### Brief
Once you find the line with "This screenshot has", transcribe it and all the lines that follow to the end of the data, exactly as written; skip any pictures.

Available records below:

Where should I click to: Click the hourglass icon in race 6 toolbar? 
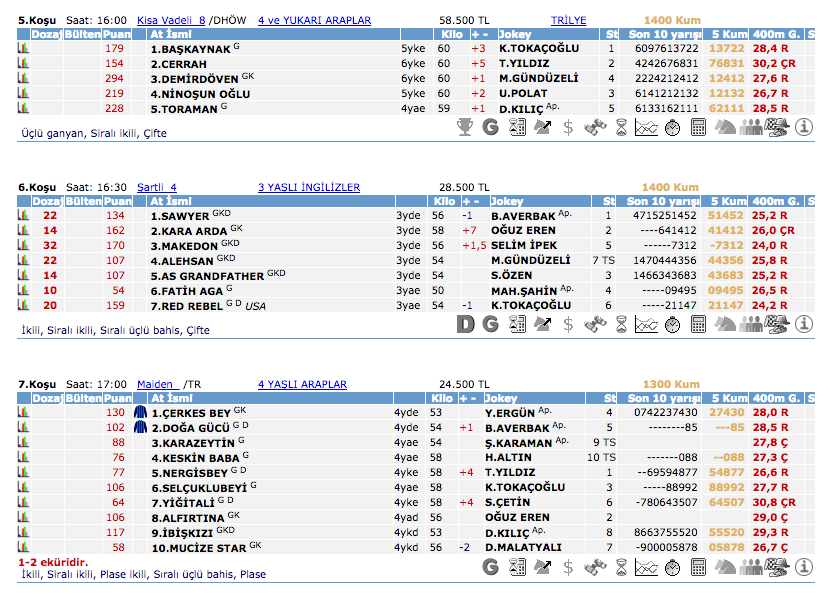(x=621, y=324)
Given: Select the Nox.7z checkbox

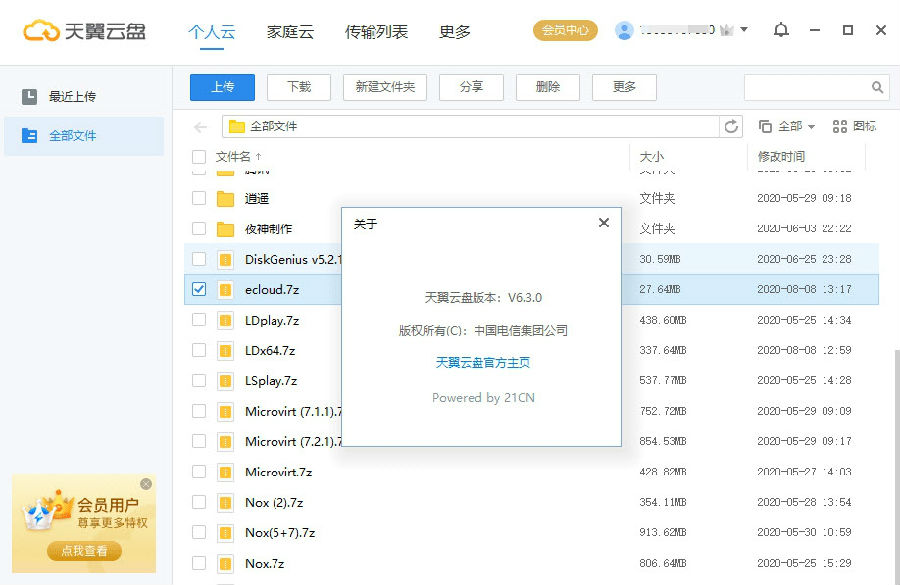Looking at the screenshot, I should click(197, 563).

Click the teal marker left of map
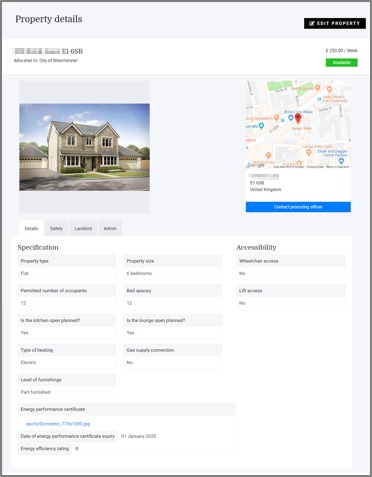[261, 126]
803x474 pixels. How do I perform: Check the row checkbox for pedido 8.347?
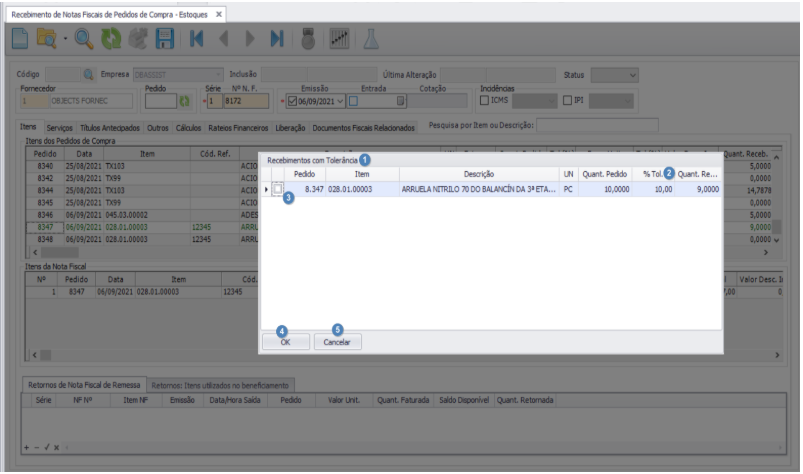pos(277,190)
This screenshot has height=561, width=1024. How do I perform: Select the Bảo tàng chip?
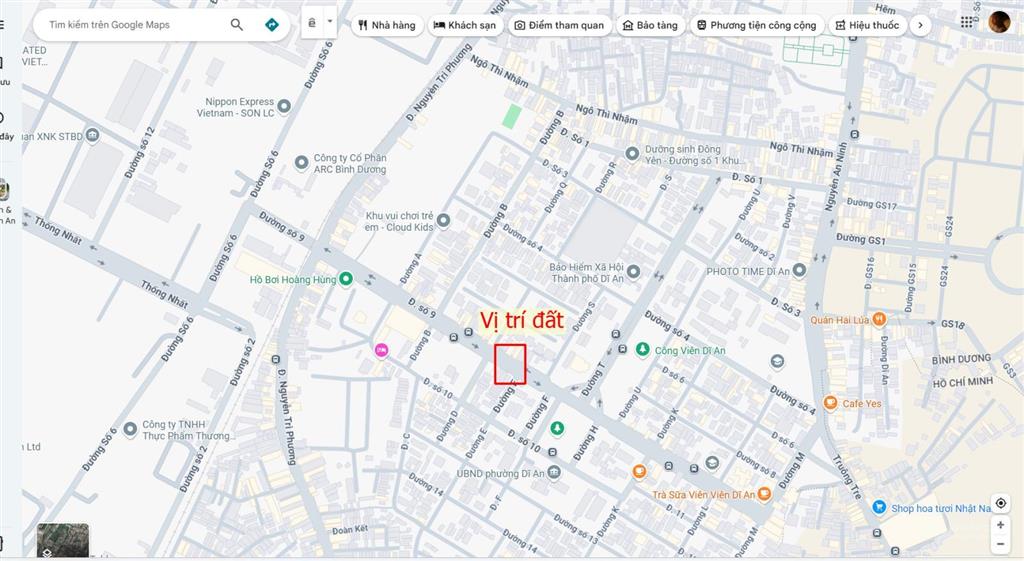coord(650,25)
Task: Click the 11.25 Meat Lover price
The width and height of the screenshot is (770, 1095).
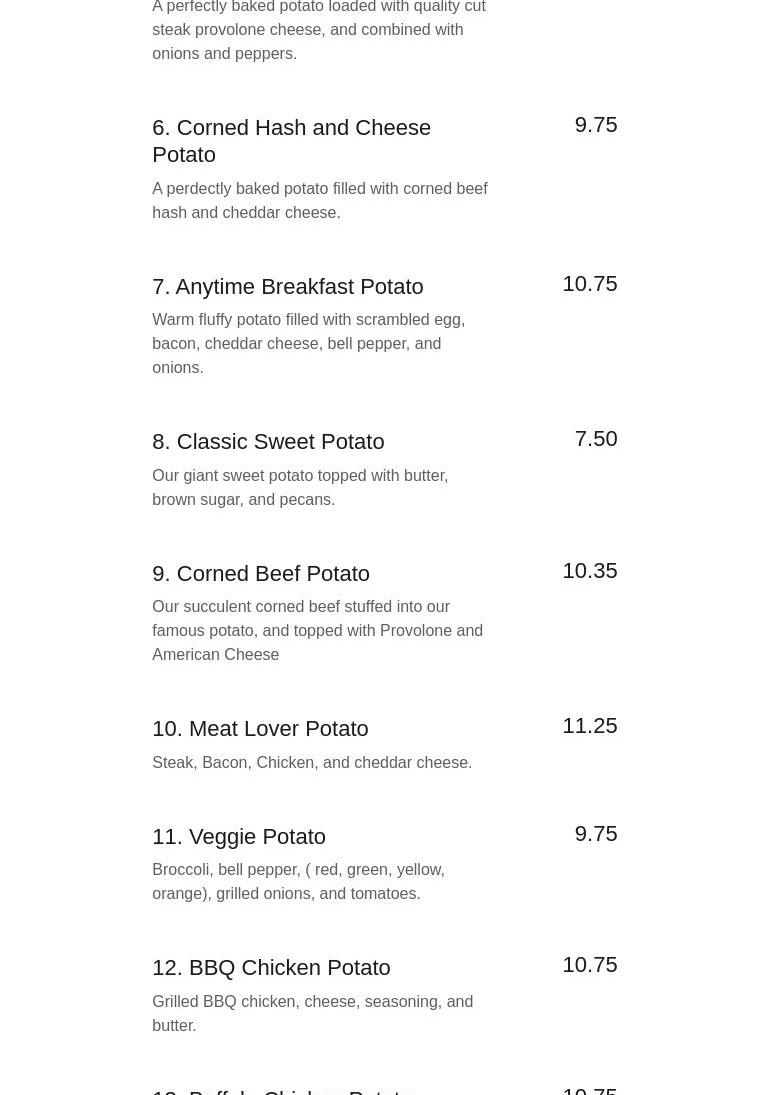Action: [x=589, y=726]
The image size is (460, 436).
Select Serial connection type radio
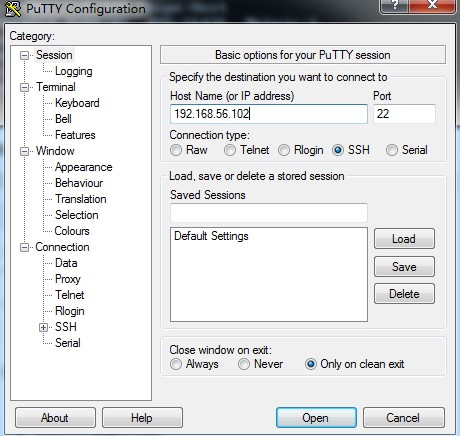click(x=392, y=150)
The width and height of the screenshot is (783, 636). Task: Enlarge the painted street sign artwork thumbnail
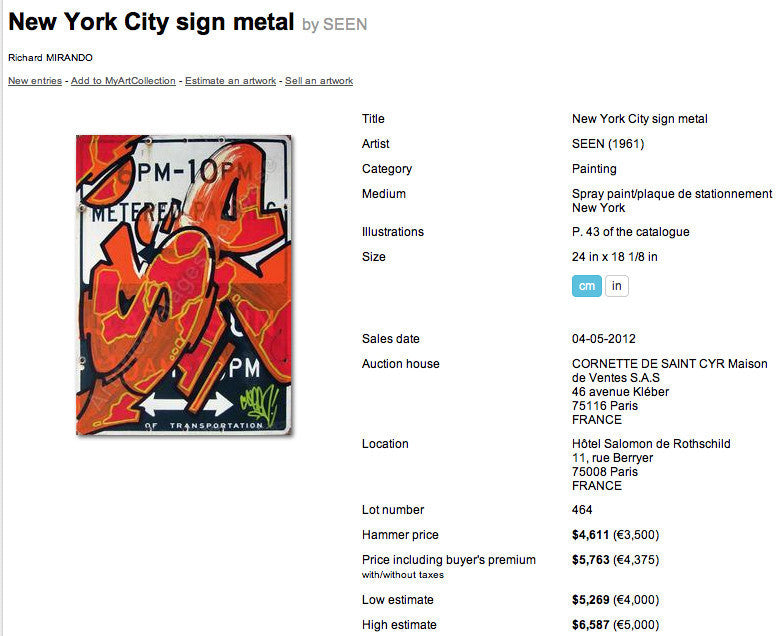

End of Available records.

### Solution for this task
This screenshot has height=561, width=1024. How do I perform: Select the Bảo tàng chip?
coord(650,25)
Task: Click the 11.25 Meat Lover price
The width and height of the screenshot is (770, 1095).
Action: [x=589, y=726]
The image size is (460, 436).
Select Serial connection type radio
click(x=392, y=150)
The width and height of the screenshot is (783, 636). Task: Enlarge the painted street sign artwork thumbnail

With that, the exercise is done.